A literature review of the existing database of the dynamic properties of 1- to 3-storey wood platform buildings was conducted. The test system and protocols of ambient vibration tests (AVT) was developed. Collaboration with McGill University was also established to verify the AVT system and the test protocols. AVT tests were conducted on two 2-storey non-residential hybrid heavy timber platform buildings, three new heavy timber (glulam) non-residential buildings of 4-6 storeys and on two cross-laminated timber (CLT) condominium buildings of 3 and 4 storeys. The monitoring system to determine the vibration response in wind of mid-to high-rise wood frame building was developed. The database consisting of the data in the literature and our measured fundamental natural frequencies of the wood frame building were used to verify the NBCC equations to estimate building fundamental natural frequencies. Collaboration with Tongji University was established to explore the potential use of the finite element commercial software Ansys, for simulation of vibration performance of wood frame buildings.
It is concluded that the project was on the right track towards the development of a design guide for controlling wind-induced vibrations of mid- to high-rise wood frame buildings. The results from this study and other two relevant projects confirmed that AVT and computer simulation are useful, and appropriate tools for the development of solutions and a design guide for controlling wood frame building vibrations in wind.

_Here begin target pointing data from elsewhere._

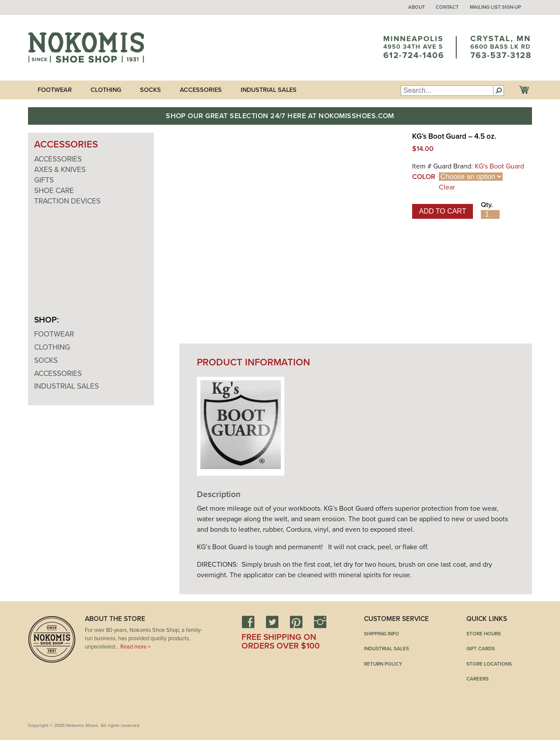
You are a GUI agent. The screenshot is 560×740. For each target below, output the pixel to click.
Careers (477, 679)
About (416, 7)
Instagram (320, 622)
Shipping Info (382, 634)
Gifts (44, 180)
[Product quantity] (490, 214)
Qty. (487, 205)
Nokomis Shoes (86, 48)
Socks (150, 90)
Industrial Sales (269, 90)
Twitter (272, 622)
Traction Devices (67, 201)
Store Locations (489, 664)
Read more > (135, 647)
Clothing (106, 90)
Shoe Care (54, 190)
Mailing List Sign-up (495, 7)
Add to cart (443, 211)
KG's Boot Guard (499, 166)
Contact (447, 7)
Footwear (55, 90)
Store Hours (483, 634)
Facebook (248, 622)
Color (424, 177)
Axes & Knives (60, 169)
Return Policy (383, 664)
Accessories (201, 90)
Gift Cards (480, 649)
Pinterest (296, 622)
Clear (447, 187)
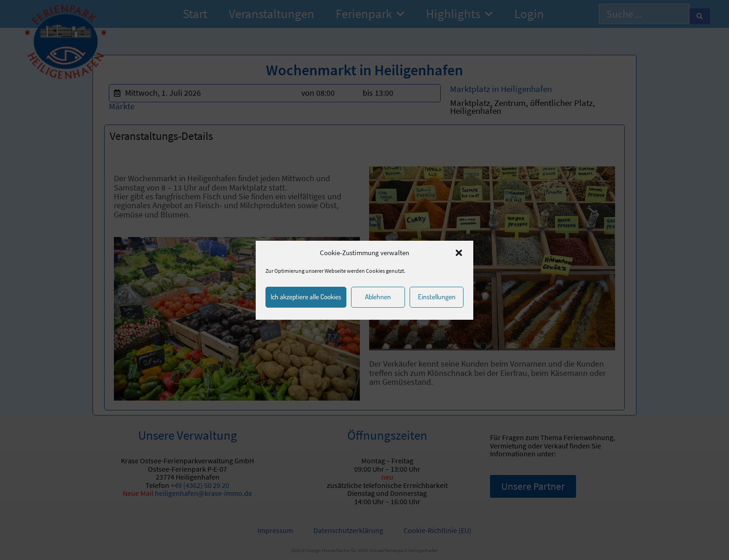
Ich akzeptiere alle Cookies (306, 296)
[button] (459, 253)
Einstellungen (437, 296)
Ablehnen (378, 296)
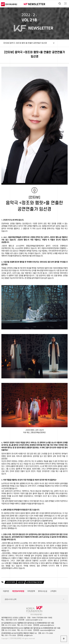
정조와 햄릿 (11, 582)
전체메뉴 (65, 4)
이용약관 (6, 591)
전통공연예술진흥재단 (35, 582)
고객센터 (53, 591)
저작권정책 (31, 591)
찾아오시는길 (42, 591)
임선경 (21, 582)
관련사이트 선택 (34, 599)
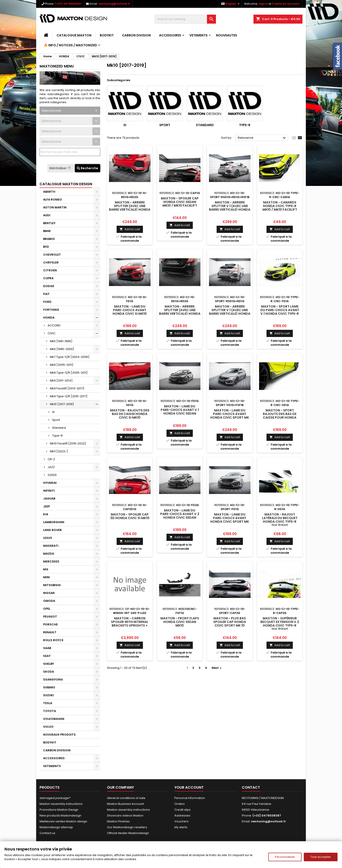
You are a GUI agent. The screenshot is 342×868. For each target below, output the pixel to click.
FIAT (46, 294)
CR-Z (51, 459)
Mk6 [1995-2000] (62, 349)
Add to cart (130, 229)
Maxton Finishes (118, 821)
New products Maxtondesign (60, 815)
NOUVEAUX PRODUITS (59, 735)
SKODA (49, 672)
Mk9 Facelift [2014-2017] (67, 388)
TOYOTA (50, 711)
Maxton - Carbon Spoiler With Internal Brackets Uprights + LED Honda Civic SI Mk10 (130, 623)
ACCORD (54, 325)
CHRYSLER (51, 262)
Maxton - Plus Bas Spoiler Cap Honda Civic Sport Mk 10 (229, 622)
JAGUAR (49, 498)
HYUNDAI (50, 483)
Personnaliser (285, 857)
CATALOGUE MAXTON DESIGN (66, 184)
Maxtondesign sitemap (56, 827)
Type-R (57, 435)
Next (217, 668)
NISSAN (49, 593)
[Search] (185, 19)
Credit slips (183, 810)
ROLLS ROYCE (53, 640)
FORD (47, 302)
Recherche (87, 168)
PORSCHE (50, 624)
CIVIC (52, 333)
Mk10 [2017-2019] (62, 404)
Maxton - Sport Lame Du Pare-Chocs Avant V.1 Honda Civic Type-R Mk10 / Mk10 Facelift (280, 312)
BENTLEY (49, 223)
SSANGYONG (53, 679)
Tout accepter (320, 857)
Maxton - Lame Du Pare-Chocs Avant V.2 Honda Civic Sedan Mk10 (180, 516)
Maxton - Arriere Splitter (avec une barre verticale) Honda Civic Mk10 (180, 312)
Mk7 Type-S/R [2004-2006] (69, 357)
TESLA (48, 703)
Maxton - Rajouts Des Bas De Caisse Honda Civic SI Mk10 (130, 414)
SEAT (47, 656)
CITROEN (50, 270)
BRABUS (49, 239)
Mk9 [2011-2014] (61, 380)
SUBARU (49, 687)
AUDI (46, 215)
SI (53, 412)
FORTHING (51, 310)
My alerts (181, 827)
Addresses (182, 815)
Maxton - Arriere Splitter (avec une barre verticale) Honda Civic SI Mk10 (129, 208)
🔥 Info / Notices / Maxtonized (70, 45)
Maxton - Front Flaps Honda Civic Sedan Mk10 (180, 622)
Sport (56, 420)
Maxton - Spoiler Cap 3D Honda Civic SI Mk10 (130, 516)
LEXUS (48, 538)
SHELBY (49, 664)
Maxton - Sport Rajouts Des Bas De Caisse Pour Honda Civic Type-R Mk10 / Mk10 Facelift (280, 417)
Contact (251, 787)
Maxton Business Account (125, 804)
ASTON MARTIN (55, 207)
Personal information (190, 798)
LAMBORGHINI (54, 522)
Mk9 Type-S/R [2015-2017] (68, 396)
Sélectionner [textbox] (51, 111)
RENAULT (50, 632)
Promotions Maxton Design (59, 810)
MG (45, 569)
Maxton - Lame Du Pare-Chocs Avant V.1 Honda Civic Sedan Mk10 (180, 411)
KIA (45, 514)
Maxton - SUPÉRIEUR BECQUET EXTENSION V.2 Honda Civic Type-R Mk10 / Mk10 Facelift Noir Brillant (280, 625)
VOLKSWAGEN (54, 719)
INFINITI (49, 491)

It is recommended that current NBCC equations using building height as a variable to estimate the building fundamental natural frequency can be used to predict the fundamental natural frequencies of wood frame buildings, until a better calculation methodology is developed. More field data of the fundamental natural frequencies measured on mid- to high-rise wood frame or hybrid wood buildings are needed to further verify the NBCC equations, or to develop more suitable equations for wood buildings.